### Assignment
Which lines below contain the word "three"? Copy each of them.

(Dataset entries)
----
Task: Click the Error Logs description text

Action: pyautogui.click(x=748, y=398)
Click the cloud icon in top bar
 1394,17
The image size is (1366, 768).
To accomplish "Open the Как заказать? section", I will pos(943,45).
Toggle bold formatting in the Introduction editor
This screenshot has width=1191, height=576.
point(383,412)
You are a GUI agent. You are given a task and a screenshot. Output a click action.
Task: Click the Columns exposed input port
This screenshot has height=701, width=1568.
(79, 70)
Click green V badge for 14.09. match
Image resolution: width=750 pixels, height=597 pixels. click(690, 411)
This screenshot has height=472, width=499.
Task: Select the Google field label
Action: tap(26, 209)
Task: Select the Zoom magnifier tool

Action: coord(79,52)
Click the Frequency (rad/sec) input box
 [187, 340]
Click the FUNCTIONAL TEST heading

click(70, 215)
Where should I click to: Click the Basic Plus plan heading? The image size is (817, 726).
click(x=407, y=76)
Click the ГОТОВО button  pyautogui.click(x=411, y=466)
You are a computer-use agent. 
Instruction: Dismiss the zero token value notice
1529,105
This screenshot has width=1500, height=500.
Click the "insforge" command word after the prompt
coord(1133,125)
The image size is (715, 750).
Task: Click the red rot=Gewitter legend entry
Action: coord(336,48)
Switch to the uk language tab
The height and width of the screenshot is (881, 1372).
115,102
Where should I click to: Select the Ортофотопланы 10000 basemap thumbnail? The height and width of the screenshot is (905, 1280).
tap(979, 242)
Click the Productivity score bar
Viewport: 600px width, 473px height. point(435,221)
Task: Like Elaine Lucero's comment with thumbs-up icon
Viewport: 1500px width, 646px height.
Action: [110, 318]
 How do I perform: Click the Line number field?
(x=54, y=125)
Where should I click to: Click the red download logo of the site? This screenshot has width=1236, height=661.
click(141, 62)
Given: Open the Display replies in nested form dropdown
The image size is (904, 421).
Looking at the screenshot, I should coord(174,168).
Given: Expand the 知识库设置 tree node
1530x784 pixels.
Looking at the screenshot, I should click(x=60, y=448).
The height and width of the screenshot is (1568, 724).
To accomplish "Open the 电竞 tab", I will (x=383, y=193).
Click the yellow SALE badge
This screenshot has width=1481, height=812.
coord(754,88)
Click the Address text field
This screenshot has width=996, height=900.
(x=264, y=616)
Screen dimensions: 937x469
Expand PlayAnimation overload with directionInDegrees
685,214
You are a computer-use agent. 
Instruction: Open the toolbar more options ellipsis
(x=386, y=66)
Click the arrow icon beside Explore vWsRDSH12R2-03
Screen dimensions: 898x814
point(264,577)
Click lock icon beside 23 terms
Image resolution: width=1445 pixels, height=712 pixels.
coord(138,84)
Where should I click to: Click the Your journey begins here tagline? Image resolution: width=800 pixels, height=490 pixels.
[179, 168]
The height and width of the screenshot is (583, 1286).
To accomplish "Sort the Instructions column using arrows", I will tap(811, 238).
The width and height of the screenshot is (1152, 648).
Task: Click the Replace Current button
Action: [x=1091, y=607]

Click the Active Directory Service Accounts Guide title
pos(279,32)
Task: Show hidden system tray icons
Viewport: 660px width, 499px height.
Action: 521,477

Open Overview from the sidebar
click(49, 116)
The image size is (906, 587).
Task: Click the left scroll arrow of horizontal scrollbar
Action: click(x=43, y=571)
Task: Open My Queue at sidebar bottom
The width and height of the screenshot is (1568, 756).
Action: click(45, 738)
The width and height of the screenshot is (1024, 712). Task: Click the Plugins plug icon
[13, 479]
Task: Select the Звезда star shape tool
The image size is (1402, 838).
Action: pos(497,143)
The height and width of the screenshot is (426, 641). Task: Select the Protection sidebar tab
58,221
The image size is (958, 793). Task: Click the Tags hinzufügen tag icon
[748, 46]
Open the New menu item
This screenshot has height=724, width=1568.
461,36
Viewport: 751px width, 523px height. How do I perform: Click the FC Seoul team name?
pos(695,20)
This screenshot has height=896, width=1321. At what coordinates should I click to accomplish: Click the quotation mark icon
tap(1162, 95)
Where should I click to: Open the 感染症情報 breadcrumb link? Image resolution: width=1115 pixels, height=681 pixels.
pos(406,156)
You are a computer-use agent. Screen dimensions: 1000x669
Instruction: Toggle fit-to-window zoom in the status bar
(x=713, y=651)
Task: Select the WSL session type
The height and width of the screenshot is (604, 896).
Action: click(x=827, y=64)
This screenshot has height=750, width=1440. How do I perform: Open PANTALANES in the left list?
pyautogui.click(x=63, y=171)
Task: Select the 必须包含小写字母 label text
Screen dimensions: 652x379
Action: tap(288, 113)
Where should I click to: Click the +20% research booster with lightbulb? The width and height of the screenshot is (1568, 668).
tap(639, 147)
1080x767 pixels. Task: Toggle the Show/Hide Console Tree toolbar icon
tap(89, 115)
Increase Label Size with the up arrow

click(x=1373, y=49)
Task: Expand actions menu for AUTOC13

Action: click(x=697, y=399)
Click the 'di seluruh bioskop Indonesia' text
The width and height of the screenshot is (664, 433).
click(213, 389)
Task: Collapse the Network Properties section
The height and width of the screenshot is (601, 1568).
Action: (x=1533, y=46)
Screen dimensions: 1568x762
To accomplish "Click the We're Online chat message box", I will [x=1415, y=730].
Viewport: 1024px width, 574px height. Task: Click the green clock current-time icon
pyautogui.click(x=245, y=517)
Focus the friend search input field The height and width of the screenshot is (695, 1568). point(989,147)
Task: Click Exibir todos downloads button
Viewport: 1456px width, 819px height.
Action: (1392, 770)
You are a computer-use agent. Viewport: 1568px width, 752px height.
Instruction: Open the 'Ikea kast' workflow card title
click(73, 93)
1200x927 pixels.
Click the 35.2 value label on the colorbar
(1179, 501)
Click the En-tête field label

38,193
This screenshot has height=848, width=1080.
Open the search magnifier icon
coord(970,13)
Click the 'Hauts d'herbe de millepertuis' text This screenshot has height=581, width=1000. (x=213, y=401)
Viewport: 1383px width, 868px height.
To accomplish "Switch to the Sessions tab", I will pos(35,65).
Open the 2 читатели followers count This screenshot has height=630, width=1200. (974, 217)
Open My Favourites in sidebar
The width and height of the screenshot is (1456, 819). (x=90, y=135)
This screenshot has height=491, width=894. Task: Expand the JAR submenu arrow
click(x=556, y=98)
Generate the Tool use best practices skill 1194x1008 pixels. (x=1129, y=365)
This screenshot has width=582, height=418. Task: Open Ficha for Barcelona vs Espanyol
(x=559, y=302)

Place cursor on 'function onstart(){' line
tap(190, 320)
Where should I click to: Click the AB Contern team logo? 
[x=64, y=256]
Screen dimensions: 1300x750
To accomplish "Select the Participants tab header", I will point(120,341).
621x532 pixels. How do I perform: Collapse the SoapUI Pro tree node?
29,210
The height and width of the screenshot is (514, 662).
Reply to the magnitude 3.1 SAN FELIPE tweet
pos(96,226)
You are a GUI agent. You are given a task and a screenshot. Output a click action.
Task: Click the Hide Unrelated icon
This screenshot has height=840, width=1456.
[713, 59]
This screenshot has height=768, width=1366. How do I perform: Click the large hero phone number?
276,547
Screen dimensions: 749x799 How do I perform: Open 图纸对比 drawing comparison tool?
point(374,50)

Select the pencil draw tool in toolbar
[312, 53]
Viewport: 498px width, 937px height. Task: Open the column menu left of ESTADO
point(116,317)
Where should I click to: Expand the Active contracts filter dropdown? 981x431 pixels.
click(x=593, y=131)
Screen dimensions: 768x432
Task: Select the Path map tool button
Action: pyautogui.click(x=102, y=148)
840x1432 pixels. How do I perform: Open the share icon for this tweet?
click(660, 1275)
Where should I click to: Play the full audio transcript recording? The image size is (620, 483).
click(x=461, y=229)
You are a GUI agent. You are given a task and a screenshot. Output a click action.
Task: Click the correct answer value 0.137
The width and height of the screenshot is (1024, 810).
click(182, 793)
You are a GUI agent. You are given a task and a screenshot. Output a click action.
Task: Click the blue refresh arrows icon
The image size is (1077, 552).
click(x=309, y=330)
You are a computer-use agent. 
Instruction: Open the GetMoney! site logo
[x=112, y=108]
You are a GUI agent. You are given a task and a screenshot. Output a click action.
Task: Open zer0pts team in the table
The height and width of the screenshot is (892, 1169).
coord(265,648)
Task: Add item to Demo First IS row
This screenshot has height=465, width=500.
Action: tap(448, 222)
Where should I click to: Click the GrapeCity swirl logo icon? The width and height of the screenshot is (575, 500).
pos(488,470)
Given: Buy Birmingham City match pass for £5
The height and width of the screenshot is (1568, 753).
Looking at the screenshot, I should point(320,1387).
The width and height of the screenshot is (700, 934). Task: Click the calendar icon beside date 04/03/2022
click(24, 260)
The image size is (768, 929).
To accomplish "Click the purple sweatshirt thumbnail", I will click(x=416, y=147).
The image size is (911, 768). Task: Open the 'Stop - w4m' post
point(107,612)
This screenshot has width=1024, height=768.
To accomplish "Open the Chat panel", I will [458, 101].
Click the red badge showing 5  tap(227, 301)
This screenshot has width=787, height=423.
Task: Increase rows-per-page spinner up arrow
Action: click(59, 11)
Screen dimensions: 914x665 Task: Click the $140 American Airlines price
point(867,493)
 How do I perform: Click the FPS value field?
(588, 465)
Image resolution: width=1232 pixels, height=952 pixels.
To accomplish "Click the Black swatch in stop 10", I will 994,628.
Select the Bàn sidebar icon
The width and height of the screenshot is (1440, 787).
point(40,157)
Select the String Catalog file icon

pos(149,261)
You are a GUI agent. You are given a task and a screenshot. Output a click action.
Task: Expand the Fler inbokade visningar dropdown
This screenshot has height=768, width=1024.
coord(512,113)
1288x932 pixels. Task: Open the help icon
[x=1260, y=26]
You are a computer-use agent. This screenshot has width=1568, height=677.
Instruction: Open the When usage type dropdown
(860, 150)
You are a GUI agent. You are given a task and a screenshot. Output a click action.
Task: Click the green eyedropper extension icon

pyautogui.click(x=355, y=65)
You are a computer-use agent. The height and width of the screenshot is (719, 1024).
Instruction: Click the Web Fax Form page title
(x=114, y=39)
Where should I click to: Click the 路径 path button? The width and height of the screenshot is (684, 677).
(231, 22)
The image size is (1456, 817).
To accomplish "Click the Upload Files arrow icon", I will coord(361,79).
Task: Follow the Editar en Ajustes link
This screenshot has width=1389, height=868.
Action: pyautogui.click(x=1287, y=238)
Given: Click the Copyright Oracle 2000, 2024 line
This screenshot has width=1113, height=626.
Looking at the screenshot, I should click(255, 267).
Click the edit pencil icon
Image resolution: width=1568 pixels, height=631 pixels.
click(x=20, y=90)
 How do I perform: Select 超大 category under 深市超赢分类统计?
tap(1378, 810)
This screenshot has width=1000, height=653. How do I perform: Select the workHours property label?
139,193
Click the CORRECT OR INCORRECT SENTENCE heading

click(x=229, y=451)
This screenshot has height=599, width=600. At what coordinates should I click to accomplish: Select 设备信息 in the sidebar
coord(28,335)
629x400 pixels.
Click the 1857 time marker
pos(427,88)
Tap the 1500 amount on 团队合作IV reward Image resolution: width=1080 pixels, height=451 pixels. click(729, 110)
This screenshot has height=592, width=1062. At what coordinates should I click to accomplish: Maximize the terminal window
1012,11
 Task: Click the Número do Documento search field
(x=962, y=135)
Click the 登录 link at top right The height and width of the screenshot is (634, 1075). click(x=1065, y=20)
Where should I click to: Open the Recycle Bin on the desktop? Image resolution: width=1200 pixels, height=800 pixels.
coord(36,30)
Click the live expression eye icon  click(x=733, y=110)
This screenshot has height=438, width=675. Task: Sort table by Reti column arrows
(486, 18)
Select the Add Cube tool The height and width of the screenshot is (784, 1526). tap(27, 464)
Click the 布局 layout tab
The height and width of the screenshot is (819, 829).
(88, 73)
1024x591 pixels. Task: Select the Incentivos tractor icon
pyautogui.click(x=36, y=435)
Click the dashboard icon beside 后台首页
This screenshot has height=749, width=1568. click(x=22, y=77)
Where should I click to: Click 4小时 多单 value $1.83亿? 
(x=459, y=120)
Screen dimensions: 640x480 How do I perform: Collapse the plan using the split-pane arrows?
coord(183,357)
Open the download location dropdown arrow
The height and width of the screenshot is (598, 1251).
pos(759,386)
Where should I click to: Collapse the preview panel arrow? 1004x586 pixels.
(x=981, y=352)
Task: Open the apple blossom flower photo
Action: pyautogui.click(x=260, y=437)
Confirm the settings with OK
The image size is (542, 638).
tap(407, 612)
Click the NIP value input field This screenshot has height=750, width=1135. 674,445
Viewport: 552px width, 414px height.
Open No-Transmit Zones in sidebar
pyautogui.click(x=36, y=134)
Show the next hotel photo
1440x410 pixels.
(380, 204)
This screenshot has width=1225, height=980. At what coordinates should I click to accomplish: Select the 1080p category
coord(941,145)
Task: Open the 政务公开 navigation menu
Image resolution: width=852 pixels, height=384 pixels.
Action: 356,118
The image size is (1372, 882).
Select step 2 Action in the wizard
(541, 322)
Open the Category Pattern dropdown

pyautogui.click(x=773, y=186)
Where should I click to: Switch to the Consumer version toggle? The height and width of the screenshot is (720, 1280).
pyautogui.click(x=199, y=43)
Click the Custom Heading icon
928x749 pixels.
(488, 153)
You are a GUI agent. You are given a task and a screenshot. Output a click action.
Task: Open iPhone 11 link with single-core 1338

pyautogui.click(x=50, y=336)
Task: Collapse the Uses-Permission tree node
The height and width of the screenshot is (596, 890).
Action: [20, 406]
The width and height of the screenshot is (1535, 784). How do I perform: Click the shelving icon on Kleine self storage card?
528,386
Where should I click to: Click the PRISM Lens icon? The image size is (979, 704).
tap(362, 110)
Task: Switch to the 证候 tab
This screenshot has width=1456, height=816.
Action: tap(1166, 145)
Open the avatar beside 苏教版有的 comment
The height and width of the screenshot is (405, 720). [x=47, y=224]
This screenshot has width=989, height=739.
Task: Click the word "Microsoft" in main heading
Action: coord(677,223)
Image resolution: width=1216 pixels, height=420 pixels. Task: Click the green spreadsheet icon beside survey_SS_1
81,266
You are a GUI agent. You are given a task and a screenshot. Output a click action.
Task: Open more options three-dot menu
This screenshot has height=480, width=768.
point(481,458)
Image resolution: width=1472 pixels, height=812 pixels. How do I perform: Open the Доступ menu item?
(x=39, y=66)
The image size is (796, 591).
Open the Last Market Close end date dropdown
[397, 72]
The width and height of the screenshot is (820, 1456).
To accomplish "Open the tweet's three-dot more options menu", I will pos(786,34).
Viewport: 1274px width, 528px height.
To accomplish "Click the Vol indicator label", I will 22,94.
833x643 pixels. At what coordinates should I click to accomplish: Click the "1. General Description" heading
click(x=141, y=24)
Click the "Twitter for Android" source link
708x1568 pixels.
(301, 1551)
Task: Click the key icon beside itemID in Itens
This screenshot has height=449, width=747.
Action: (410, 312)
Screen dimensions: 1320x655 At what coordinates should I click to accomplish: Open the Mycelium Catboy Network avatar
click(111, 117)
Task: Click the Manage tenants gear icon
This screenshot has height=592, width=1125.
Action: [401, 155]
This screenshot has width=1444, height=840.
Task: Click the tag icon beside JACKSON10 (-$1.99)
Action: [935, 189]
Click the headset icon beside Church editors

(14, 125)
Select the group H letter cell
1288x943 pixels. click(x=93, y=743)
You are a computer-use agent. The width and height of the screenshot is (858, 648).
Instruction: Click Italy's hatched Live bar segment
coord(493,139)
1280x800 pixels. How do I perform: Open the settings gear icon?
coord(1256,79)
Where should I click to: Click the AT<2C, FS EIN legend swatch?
----
### Exercise output
Task: Open more options three-dot menu
To accomplish "Open the tweet's three-dot more options menu", I will pos(786,34).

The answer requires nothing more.